Personal information
- Born: 27 March 1934 Colchester, Essex, England
- Died: 4 March 2026 (aged 91)
- Height: 180 cm (5 ft 11 in)
- Weight: 75 kg (165 lb)

Sport
- Sport: Field hockey
- Position: Forward

Senior career
- Years: Team / Caps / Goals
- 1957–1958: Canterbury / - / -
- 1959–1960: Southgate / - / -
- 1961–1962: Chelmsford / - / -
- 1963–1968: Saffron Walden / - / -
- 1968: Bury St Edmunds / - / -

National team
- Years: Team / Caps / Goals
- –: Great Britain /  / -
- –: England /  / -

= John Cadman (sportsman) =

English sportsman (1934–2026)

John Frank Cadman (27 March 1934 – 4 March 2026) was an English cricketer and field hockey player who competed at the 1964 Summer Olympics. Cadman was a right-handed batsman who bowled right-arm fast.

== Biography ==
Cadman was born in Colchester, Essex and educated at Friends' School, Saffron Walden and Loughborough University.
Cadman played field hockey for Kent and Essex at county level and at various clubs at club level.

He played for Canterbury Hockey Club, Southgate Hockey Club, Chelmsford Hockey Club and Saffron Walden (the latter because of his teaching job at Friends' School). He introduced hockey to the school in 1960.

Cadman was the Hockey Association national coach and represented both England and Great Britain.
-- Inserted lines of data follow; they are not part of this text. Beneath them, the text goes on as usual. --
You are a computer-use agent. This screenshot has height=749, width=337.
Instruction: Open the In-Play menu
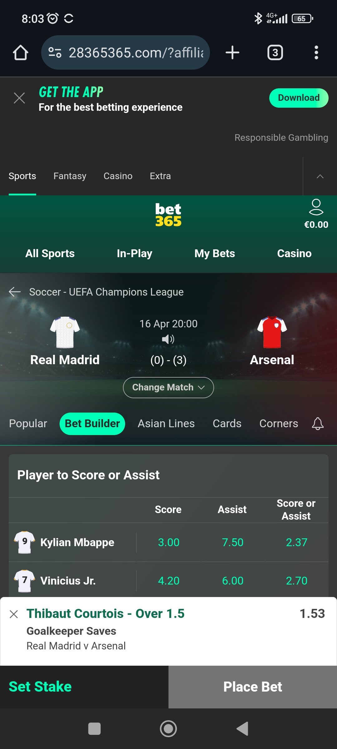click(x=134, y=253)
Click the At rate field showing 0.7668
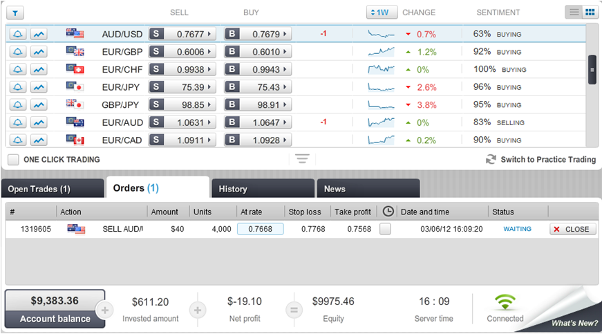The width and height of the screenshot is (602, 334). click(x=260, y=229)

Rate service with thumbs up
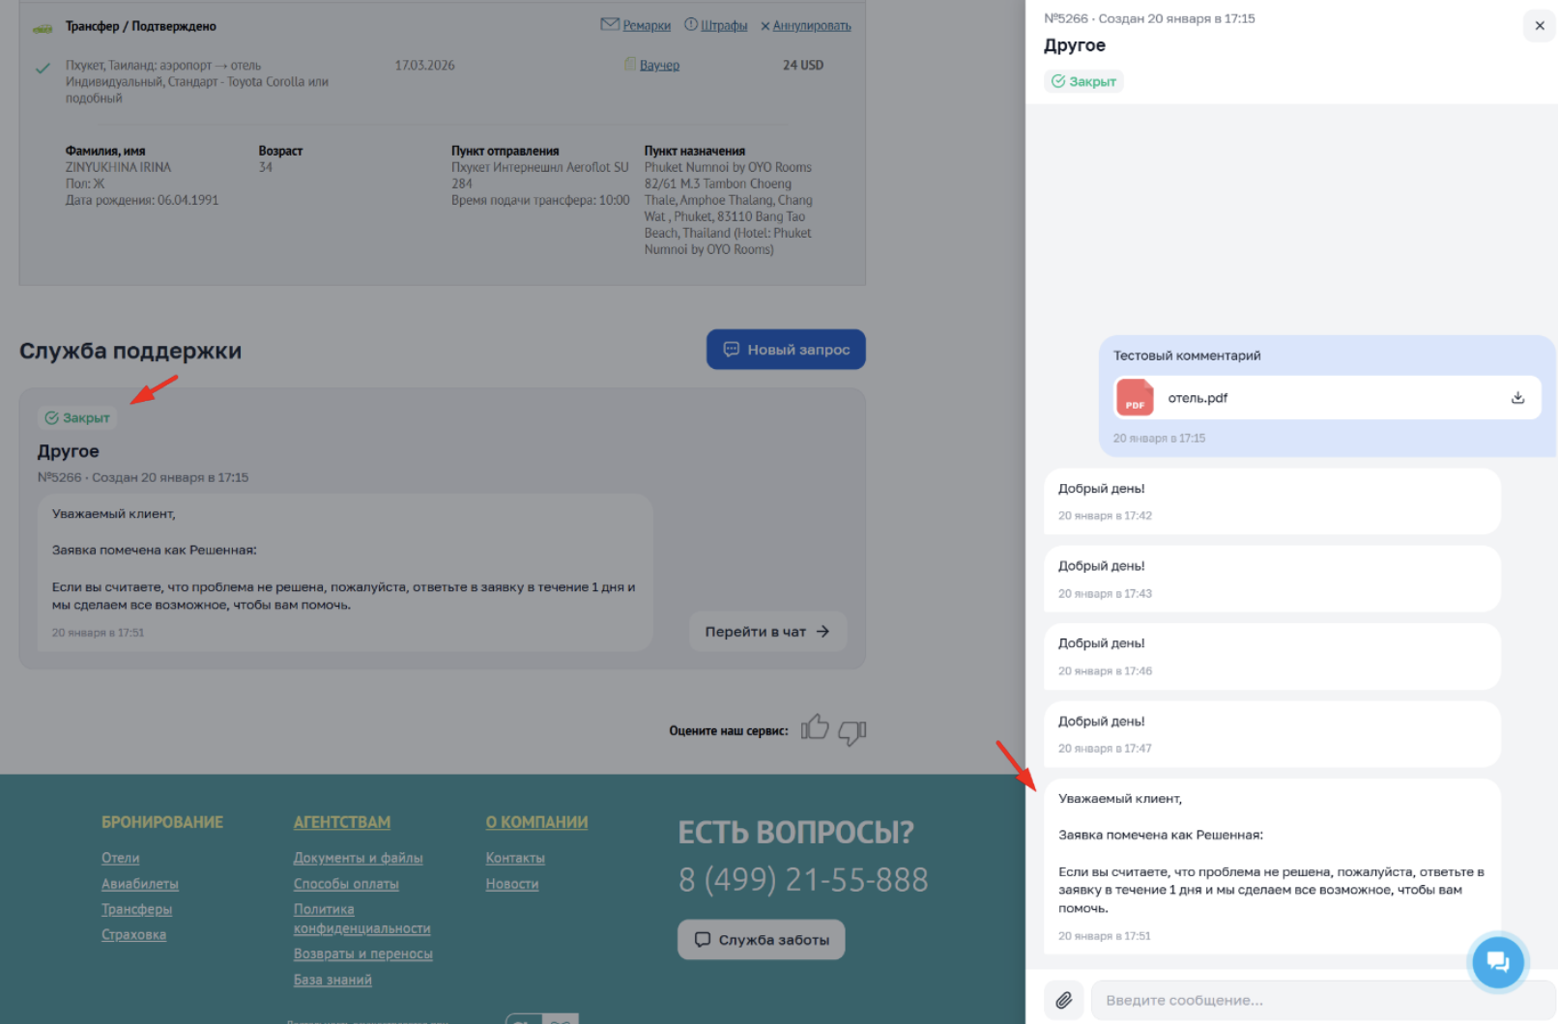pyautogui.click(x=815, y=727)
He was called up for his England debut against Scotland on 23 April 1960 and represented the Great Britain team at the 1964 Olympic Games in Tokyo.

As a cricketer, Cadman played two Minor Counties Championship matches for Suffolk in 1965, against Norfolk and the Nottinghamshire Second XI. He made his only List A appearance for Suffolk the following season against Kent in the Gillette Cup. In this match, he bowled four wicket-less overs and with the bat he scored seven runs, before being dismissed by Stuart Leary.

Cadman died on 4 March 2026, at the age of 91.